Abaküs Yazılım
3. Hukuk Dairesi
Esas No: 2020/713
Karar No: 2020/4701
Karar Tarihi: 24.09.2020

Yargıtay 3. Hukuk Dairesi 2020/713 Esas 2020/4701 Karar Sayılı İlamı

3. Hukuk Dairesi         2020/713 E.  ,  2020/4701 K.

    "İçtihat Metni"

    MAHKEMESİ : İZMİR BÖLGE ADLİYE MAHKEMESİ 13. HUKUK DAİRESİ
    VEK.AV....

    Taraflar arasında ilk derece mahkemesinde görülen menfi tespit davasının kısmen kabulüne dair verilen karar hakkında bölge adliye mahkemesi tarafından yapılan istinaf incelemesi sonucunda; tarafların istinaf başvurusunda davacının talebinin reddine, davalının talebinin kabulüne yönelik olarak verilen kararın, süresi içinde davacı tarafından temyiz edilmesi üzerine; temyiz dilekçesinin kabulüne karar verildikten sonra, dosya içerisindeki bütün kağıtlar okunup gereği düşünüldü:

    Y A R G I T A Y K A R A R I

    Davacı; hastanın şikayeti üzerine davalı kurumca yapılan inceleme sonucunda; sigortalı hastanın kardiyoloji servisinde 14.10.2015 tarihinde acil olarak tedavi olmasına rağmen 4.000 TL ilave ücret alındığı iddiasıyla davalı kurum ile aralarında imzaladıkları sözleşmenin 11.1.8 maddesine göre 40.000 TL cezai şart ile, hasta veya yakınlarına acil halin sonlandırıldığına ve müteakip işlemlerin ücrete tabi olduğuna ilişkin bilgilendirilme yapılmadığı gerekçesiyle sözleşmenin 11.1.6 maddesine göre 3.000 TL cezai işlem olmak üzere toplam 43.000 TL cezai işlemin uygulandığını belirterek; söz konusu cezai işlemin iptali ile davalı kuruma borçlu olmadığının tespitine karar verilmesini talep ve dava etmiştir.
    Davalı; davanın reddine karar verilmesini istemiştir.
    İlk derece mahkemesince; hükme esas alınan bilirkişi raporu doğrultusunda davanın kısmen kabulü ile davaya konu olan 43.000 TL cezai şartın 10.994,40 TL yönünden kısmen iptaline karar verilmiş, ilk derece mahkemesince verilen karara karşı taraflarca istinaf kanun yoluna başvurulmuştur.
    Bölge adliye mahkemesince; davacının istinaf talebinin reddine, davalının istinaf talebinin kabulüne, Balıkesir 1. Asliye Hukuk Mahkemesi"nin 15/11/2016 günlü 2016/116 Esas 2016/1131 karar sayılı kararının kaldırılması ile davanın reddine karar verilmiş, hüküm davacı tarafından temyiz edilmiştir.
    Somut olayda; davaya konu sigortalı hastanın 14.10.2015 tarihinde Burhaniye Devlet Hastanesinden kalp krizi tanısıyla ambulansla davacı hastaneye sevk edildiği, davacı hastanece provizyon tipi acil olarak kardiyoloji branşına yatışı ile anjiyo işleminin yapıldığı,
    ve hastaya stent malzemesinin takıldığı hususlarında uyuşmazlık bulunmamaktadır.
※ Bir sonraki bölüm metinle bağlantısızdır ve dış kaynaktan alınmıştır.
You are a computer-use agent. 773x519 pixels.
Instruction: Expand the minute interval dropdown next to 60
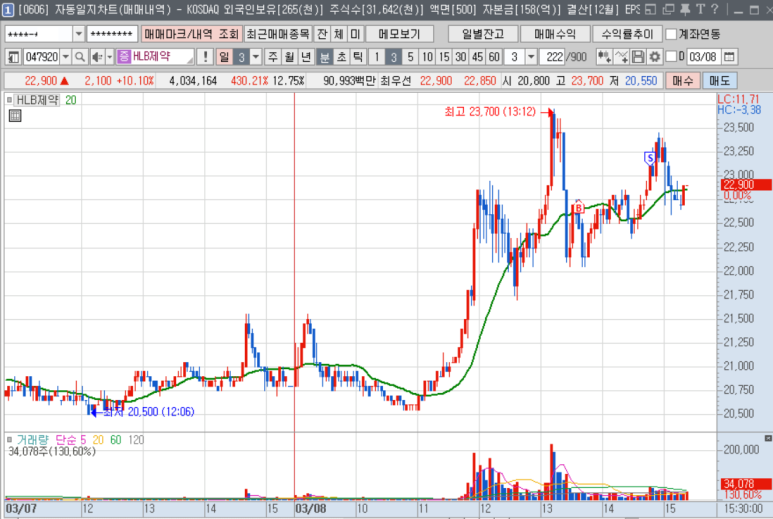click(x=530, y=57)
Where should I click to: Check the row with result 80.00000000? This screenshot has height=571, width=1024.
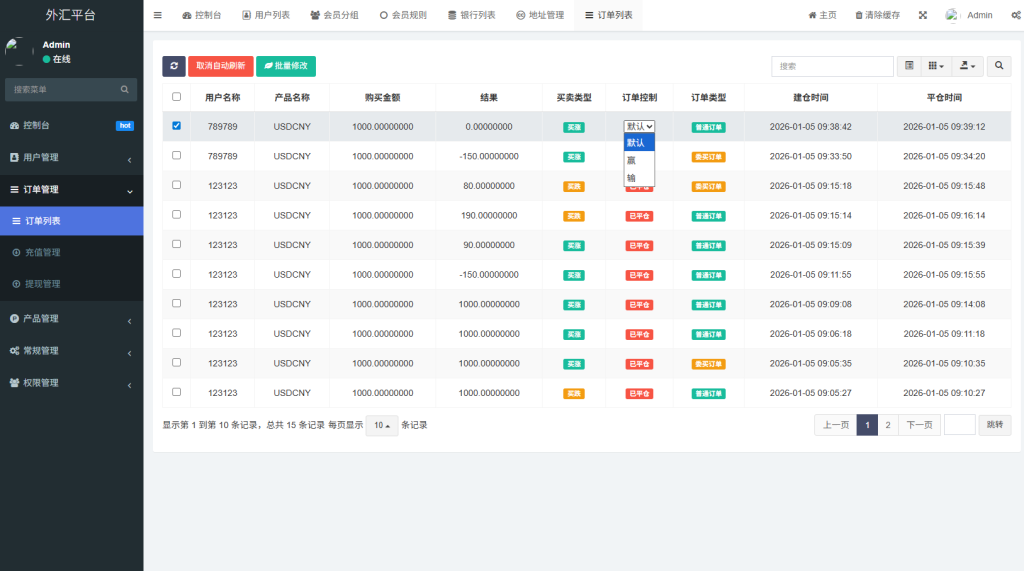(x=177, y=185)
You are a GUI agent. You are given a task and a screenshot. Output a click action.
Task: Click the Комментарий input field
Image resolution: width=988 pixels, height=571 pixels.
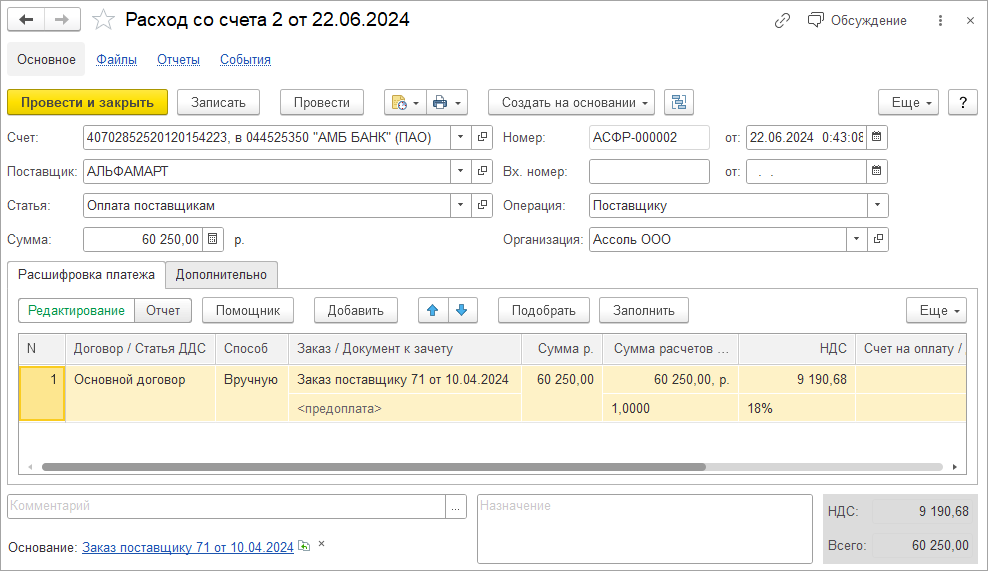point(226,507)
Dava konusu uyuşmazlığın, sigortalı hastanın acil hal kapsamında olup olmadığı, davalı kurum sigortalısından ilave ücret almasında haklı olup olmadığı, gerekli bilgi ve belgeyi hasta veya yakınına verip vermediği, hastanın acil halinin sona erip ermediği, acil halin sona ermesi durumunda ne zaman sona erdiği ve tıbbi malzeme için alınmış olan ücretin sözleşmeye ve mevzuata uygun olup olmadığı noktasında toplanmaktadır.
    İlk derece mahkemesince bilgisine başvurulan sosyal güvenlik uzmanı iktisatçı tarafından düzenlenen ve hükme esas alınan raporda; hastaya kullanılan stentin davalı kurumca ödenmeyen tıbbi malzeme olduğunu, stent bedelinin faturada 1.099,44 TL olarak belirtildiğini, bu bedelin hastadan tahsil edilmesinin mevzuata uygun olduğunu, 4.000 TL bedelli faturadan 1.099,44 TL indirilmesi ile kalan 2.900,56 TL yönünden hastadan tahsil edilen bedelin yerinde olmadığını, böylece cezai şartın, sözleşme hükmüne göre 2.900,56x10= 29.005,60 TL olması gerektiğini, ayrıca davacının vermek zorunda olduğu belgeleri hasta ya da yakınına vermemesi nedeniyle 3.000 TL cezai şartın da yerinde olduğu belirtilmiştir. Söz konusu rapora taraflarca itiraz edilmiş ancak mahkemece itirazların reddine karar verilerek bilirkişi raporu doğrultusunda hüküm kurulmuştur.
    Bölge adliye mahkemesince; ilk derece mahkemesince hükme esas alınan raporun doktor tarafından hazırlanmadığı gerekçesiyle kardiyoloji konusunda uzman bilirkişiden rapor alınmış, alınan rapora göre; hastanın hastaneye getiriliş ve kabul ediliş şekli ile davacı hastanede yapılmış olan işlemler gözönüne alınarak hastanın acil halinin sona ermediğini, bu sebeple hastaya verilmiş hizmetler için ilave ücret alınmaması gerektiğini, hastaya kullanılan stentin tebliğ hükümlerine göre davalı kurumca ödenmeyen tıbbi malzeme olduğunu, ancak yoğun bakımda yatışın devam ettiğinden yoğun bakım hizmetlerinde hiçbir ilave ücret alınmamasının Sağlık Uygulama Tebliğinde düzenlendiğini bu nedenle davacı hastane için tesis edilen cezai şartın yerinde olduğunu belirttiği görülmüş, söz konusu rapora davacı tarafça itiraz edilmiş ancak bilirkişi raporu hükme esas alınmıştır.
    HMK 266.maddesi hükmüne göre, çözümü özel veya teknik bir bilgiyi gerektiren konularda bilirkişi oy ve görüşünün alınması zorunludur. Genel hayat tecrübesi ve kültürünün sonucu olarak herkes gibi hakimin de bildiği konularda bilirkişi dinlenmesine karar verilemeyeceği gibi, hakimlik mesleğinin gereği olarak hakimin hukuki bilgisi ile çözümleyebileceği konularda da bilirkişi dinlenemez. Her halde seçilecek bilirkişinin mesleği itibarıyla konunun uzmanı olması gerekir.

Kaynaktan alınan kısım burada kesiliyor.